Le hook SessionStart qu'elle comptait laisser derrière elle pour la fois
suivante se trouve dans un répertoire personnel que Effacer le répertoire
personnel… nettoie, sous Ressources → Stockage. Réinitialiser à la base…
fait de même pour tout ce qui a été écrit en dehors. Chaque décision prise en
chemin, chaque destination autorisée ou refusée, chaque verdict sur un paquet,
chaque substitution d'identifiant, atterrit dans la fenêtre du Journal de
sécurité sur l'hôte, où le code de l'invité ne peut pas l'éditer parce qu'il
ne peut pas l'atteindre.
Pourquoi cela continue d'arriver
La publication de confiance et la provenance valent la peine d'exister. Elles ont fermé la porte au vol du jeton npm d'un mainteneur, qui était l'attaque dominante il y a un an. Le compromis de cette semaine les a contournées sans toucher au moindre jeton : un inconnu pouvait atteindre le processus de publication, alors le pipeline a signé une attestation véridique apposée sur du code hostile.
On ne peut pas s'auditer pour sortir de là, parce que le prochain workflow qui échouera appartiendra à quelqu'un d'autre. Ce que vous pouvez faire, c'est cesser d'être la première machine à exécuter une nouvelle version de quoi que ce soit.
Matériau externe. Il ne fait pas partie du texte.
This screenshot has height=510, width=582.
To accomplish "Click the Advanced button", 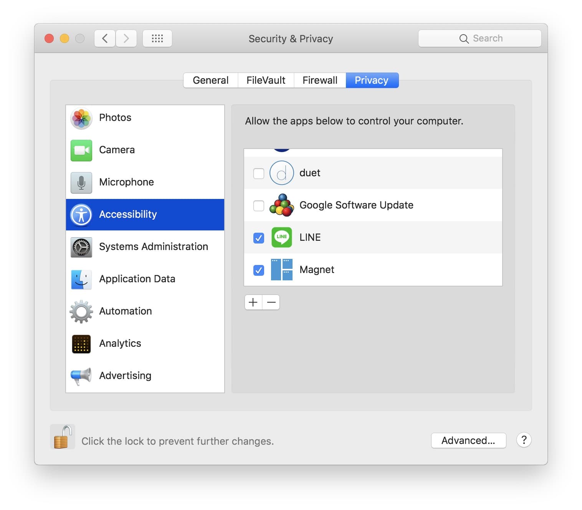I will (468, 440).
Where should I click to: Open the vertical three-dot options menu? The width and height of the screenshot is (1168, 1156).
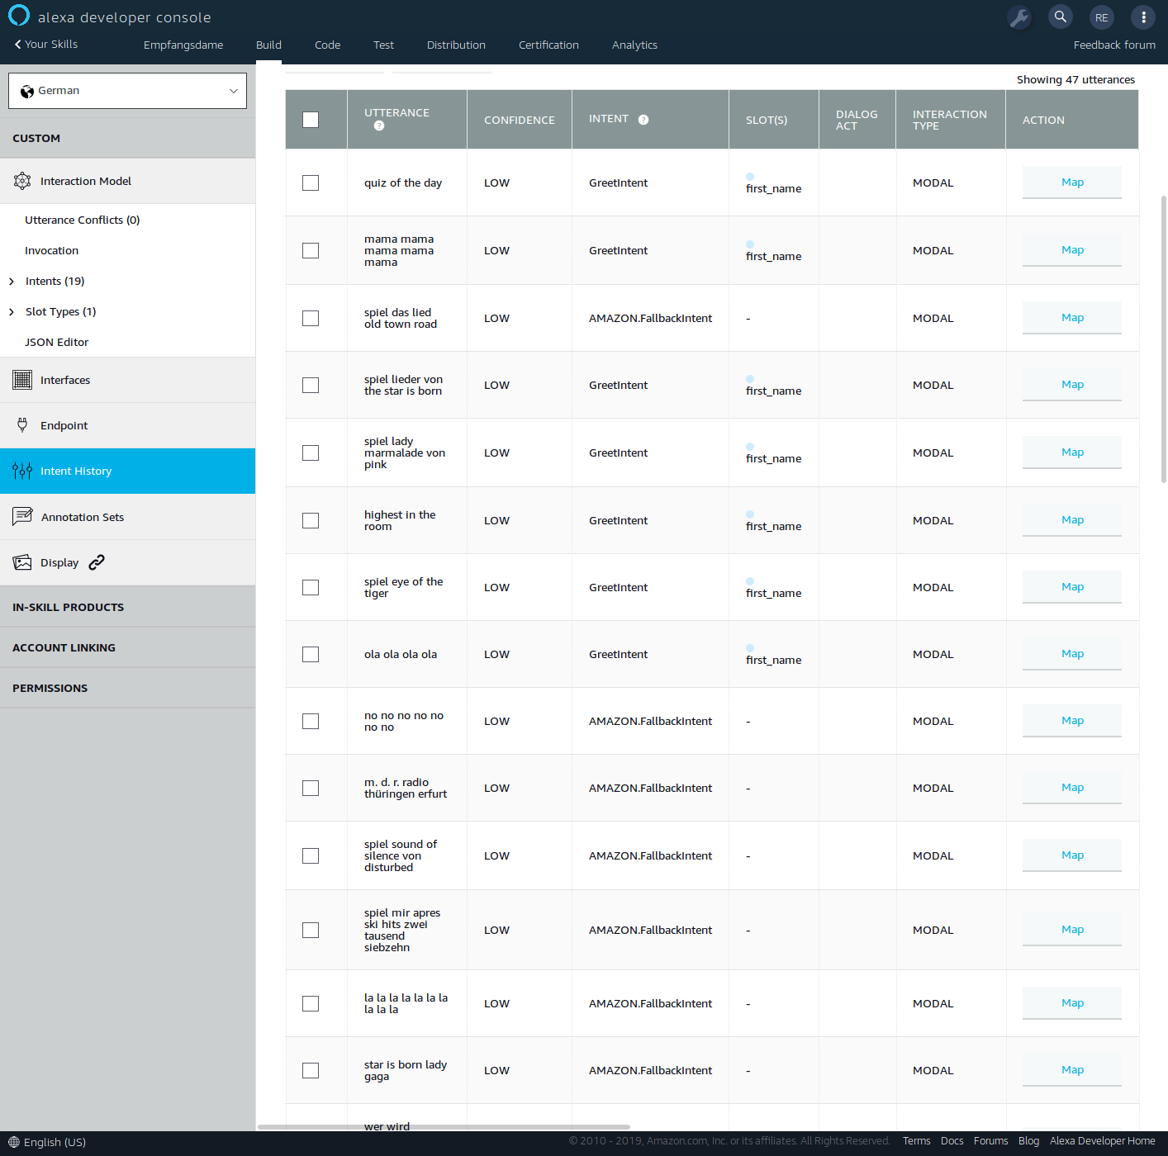(1143, 17)
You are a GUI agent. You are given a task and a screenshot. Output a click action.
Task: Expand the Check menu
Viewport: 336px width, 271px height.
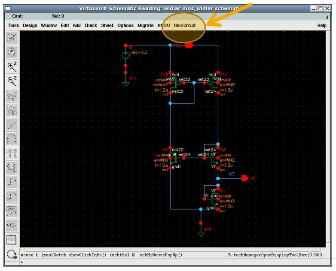pyautogui.click(x=91, y=25)
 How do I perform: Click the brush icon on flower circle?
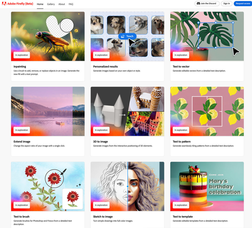tap(63, 172)
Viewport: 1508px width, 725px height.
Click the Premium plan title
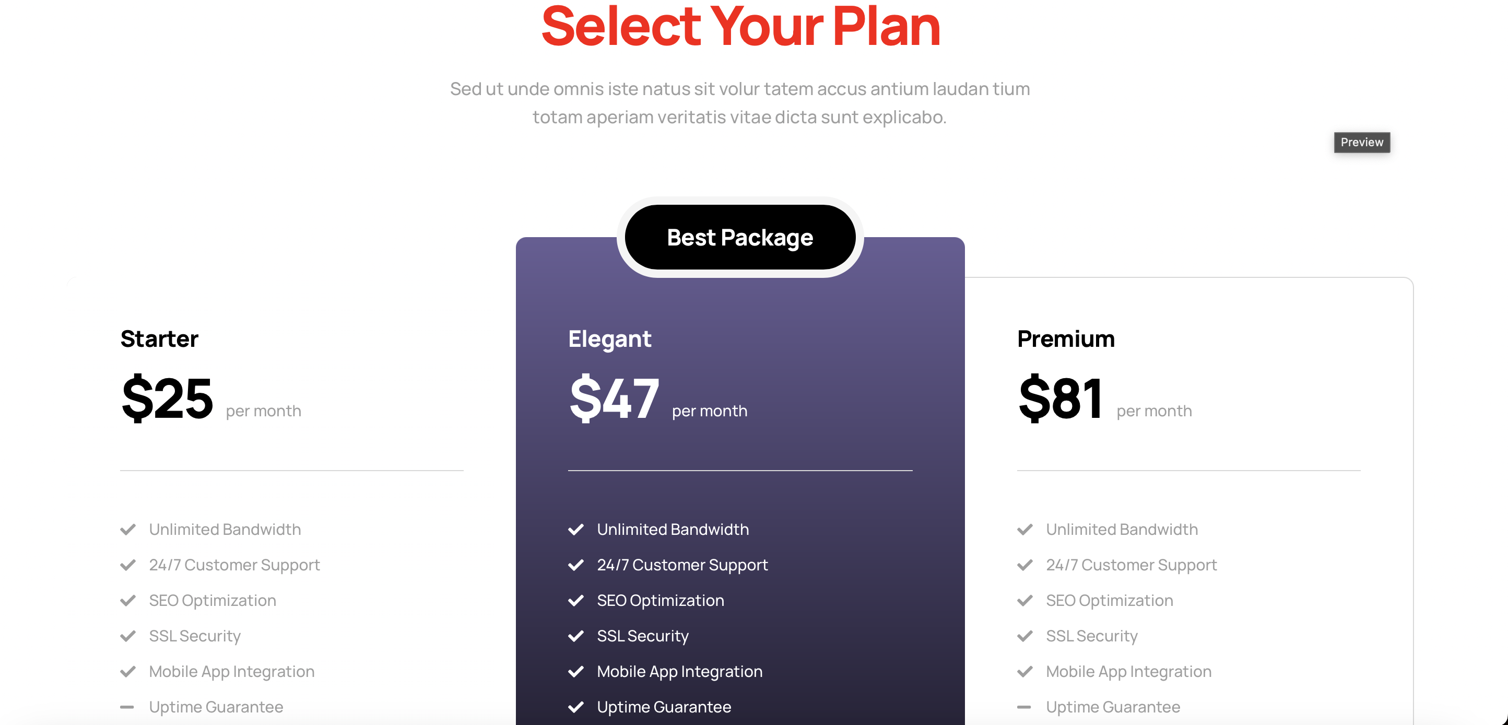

Ouvrez un profil, regardez Supply Chain, et vérifiez que le délai d'ancienneté est actif. Il devrait l'être, à deux jours, sans que vous y ayez touché. Passez ensuite deux minutes de plus : vérification de vulnérabilités OSV activée, socket.dev ou Delpi sélectionné si vous avez une clé, retrait des scripts d'installation activé. Dans les Garde-fous, réglez Trafic non apparié sur Refuser avec une courte liste d'autorisation, et mettez GitHub en Lecture seule pour tout profil qui ne livre rien. Dans les Identifiants, activez Exiger une approbation à l'usage pour tout ce qui peut dépenser de l'argent.
Puis laissez l'agent installer ce dont il a besoin. Il obtiendra 3.0.2. Installez Bromure Agentic Coding et laissez le délai d'ancienneté tranquille.